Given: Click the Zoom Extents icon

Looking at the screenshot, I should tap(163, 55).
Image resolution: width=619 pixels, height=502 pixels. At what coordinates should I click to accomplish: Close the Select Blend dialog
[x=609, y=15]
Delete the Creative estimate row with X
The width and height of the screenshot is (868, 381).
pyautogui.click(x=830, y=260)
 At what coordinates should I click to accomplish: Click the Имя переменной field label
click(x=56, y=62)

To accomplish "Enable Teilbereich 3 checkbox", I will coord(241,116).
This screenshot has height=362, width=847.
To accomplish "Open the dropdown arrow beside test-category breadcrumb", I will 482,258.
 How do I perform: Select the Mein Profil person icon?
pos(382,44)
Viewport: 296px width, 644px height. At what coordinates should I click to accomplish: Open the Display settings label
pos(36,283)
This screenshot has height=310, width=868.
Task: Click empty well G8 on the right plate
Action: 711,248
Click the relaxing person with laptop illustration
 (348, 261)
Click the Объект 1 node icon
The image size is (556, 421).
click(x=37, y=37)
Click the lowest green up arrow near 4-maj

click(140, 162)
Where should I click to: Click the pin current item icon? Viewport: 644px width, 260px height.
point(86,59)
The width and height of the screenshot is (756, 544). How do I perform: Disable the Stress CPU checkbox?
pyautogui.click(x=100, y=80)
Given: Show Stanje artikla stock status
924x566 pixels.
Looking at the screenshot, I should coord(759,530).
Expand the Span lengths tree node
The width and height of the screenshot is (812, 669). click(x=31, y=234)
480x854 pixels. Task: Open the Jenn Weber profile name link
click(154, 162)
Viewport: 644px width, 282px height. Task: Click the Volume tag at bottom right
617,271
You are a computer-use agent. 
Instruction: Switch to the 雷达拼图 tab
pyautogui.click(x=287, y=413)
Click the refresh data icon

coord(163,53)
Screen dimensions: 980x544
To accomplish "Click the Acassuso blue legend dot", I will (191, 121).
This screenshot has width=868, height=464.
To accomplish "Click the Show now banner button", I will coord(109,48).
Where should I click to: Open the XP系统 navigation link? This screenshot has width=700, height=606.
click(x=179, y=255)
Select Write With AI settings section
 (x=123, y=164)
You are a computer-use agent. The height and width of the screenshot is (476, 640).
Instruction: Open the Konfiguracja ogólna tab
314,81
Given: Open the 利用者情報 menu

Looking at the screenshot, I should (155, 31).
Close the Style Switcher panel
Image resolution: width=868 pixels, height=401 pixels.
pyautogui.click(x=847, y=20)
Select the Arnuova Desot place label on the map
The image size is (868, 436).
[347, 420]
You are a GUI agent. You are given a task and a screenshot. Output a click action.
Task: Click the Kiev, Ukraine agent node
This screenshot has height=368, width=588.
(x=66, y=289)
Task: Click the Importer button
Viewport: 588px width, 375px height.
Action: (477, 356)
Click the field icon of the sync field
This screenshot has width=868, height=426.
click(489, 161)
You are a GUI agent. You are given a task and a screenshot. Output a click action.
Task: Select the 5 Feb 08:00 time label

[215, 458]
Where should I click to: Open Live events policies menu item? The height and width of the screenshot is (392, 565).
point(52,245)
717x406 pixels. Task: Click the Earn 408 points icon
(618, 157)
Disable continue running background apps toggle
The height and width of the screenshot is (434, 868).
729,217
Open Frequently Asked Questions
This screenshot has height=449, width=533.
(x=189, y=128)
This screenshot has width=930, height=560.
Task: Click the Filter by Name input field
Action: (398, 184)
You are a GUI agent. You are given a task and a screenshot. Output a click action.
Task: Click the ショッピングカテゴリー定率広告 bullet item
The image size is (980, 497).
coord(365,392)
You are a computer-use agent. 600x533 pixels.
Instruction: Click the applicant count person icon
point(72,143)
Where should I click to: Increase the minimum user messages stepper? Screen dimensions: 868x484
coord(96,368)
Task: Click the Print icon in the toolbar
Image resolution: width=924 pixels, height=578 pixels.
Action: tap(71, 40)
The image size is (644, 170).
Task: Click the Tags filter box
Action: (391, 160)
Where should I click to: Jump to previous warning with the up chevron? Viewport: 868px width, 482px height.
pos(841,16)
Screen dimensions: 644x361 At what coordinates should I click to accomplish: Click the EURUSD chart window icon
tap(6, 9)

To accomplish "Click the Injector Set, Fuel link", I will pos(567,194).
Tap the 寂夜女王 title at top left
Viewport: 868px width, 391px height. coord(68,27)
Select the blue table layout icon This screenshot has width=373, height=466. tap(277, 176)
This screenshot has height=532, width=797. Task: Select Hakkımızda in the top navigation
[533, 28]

▶ TASK TO COMPLETE
A complete and exact reproduction of the data is needed.

▶ OUTPUT BELOW
Given: Click the Zoom Extents icon

Looking at the screenshot, I should tap(163, 55).
Image resolution: width=619 pixels, height=502 pixels. At what coordinates should I click to accomplish: Close the Select Blend dialog
[x=609, y=15]
Delete the Creative estimate row with X
The width and height of the screenshot is (868, 381).
pyautogui.click(x=830, y=260)
 At what coordinates should I click to accomplish: Click the Имя переменной field label
click(x=56, y=62)

To accomplish "Enable Teilbereich 3 checkbox", I will coord(241,116).
This screenshot has height=362, width=847.
To accomplish "Open the dropdown arrow beside test-category breadcrumb", I will 482,258.
 How do I perform: Select the Mein Profil person icon?
pos(382,44)
Viewport: 296px width, 644px height. At what coordinates should I click to accomplish: Open the Display settings label
pos(36,283)
This screenshot has height=310, width=868.
Task: Click empty well G8 on the right plate
Action: 711,248
Click the relaxing person with laptop illustration
 (348, 261)
Click the Объект 1 node icon
The image size is (556, 421).
click(x=37, y=37)
Click the lowest green up arrow near 4-maj

click(140, 162)
Where should I click to: Click the pin current item icon? Viewport: 644px width, 260px height.
point(86,59)
The width and height of the screenshot is (756, 544). How do I perform: Disable the Stress CPU checkbox?
pyautogui.click(x=100, y=80)
Given: Show Stanje artikla stock status
924x566 pixels.
Looking at the screenshot, I should coord(759,530).
Expand the Span lengths tree node
The width and height of the screenshot is (812, 669). click(x=31, y=234)
480x854 pixels. Task: Open the Jenn Weber profile name link
click(154, 162)
Viewport: 644px width, 282px height. Task: Click the Volume tag at bottom right
617,271
You are a computer-use agent. 
Instruction: Switch to the 雷达拼图 tab
pyautogui.click(x=287, y=413)
Click the refresh data icon

coord(163,53)
Screen dimensions: 980x544
To accomplish "Click the Acassuso blue legend dot", I will (191, 121).
This screenshot has width=868, height=464.
To accomplish "Click the Show now banner button", I will coord(109,48).
Where should I click to: Open the XP系统 navigation link? This screenshot has width=700, height=606.
click(x=179, y=255)
Select Write With AI settings section
 (x=123, y=164)
You are a computer-use agent. The height and width of the screenshot is (476, 640).
Instruction: Open the Konfiguracja ogólna tab
314,81
Given: Open the 利用者情報 menu

Looking at the screenshot, I should (155, 31).
Close the Style Switcher panel
Image resolution: width=868 pixels, height=401 pixels.
pyautogui.click(x=847, y=20)
Select the Arnuova Desot place label on the map
The image size is (868, 436).
[347, 420]
You are a GUI agent. You are given a task and a screenshot. Output a click action.
Task: Click the Kiev, Ukraine agent node
This screenshot has height=368, width=588.
(x=66, y=289)
Task: Click the Importer button
Viewport: 588px width, 375px height.
Action: (477, 356)
Click the field icon of the sync field
This screenshot has width=868, height=426.
click(489, 161)
You are a GUI agent. You are given a task and a screenshot. Output a click action.
Task: Select the 5 Feb 08:00 time label

[215, 458]
Where should I click to: Open Live events policies menu item? The height and width of the screenshot is (392, 565).
point(52,245)
717x406 pixels. Task: Click the Earn 408 points icon
(618, 157)
Disable continue running background apps toggle
The height and width of the screenshot is (434, 868).
729,217
Open Frequently Asked Questions
This screenshot has height=449, width=533.
(x=189, y=128)
This screenshot has width=930, height=560.
Task: Click the Filter by Name input field
Action: (398, 184)
You are a GUI agent. You are given a task and a screenshot. Output a click action.
Task: Click the ショッピングカテゴリー定率広告 bullet item
The image size is (980, 497).
coord(365,392)
You are a computer-use agent. 600x533 pixels.
Instruction: Click the applicant count person icon
point(72,143)
Where should I click to: Increase the minimum user messages stepper? Screen dimensions: 868x484
coord(96,368)
Task: Click the Print icon in the toolbar
Image resolution: width=924 pixels, height=578 pixels.
Action: tap(71, 40)
The image size is (644, 170).
Task: Click the Tags filter box
Action: (391, 160)
Where should I click to: Jump to previous warning with the up chevron? Viewport: 868px width, 482px height.
pos(841,16)
Screen dimensions: 644x361 At what coordinates should I click to accomplish: Click the EURUSD chart window icon
tap(6, 9)

To accomplish "Click the Injector Set, Fuel link", I will pos(567,194).
Tap the 寂夜女王 title at top left
Viewport: 868px width, 391px height. coord(68,27)
Select the blue table layout icon This screenshot has width=373, height=466. tap(277, 176)
This screenshot has height=532, width=797. Task: Select Hakkımızda in the top navigation
[533, 28]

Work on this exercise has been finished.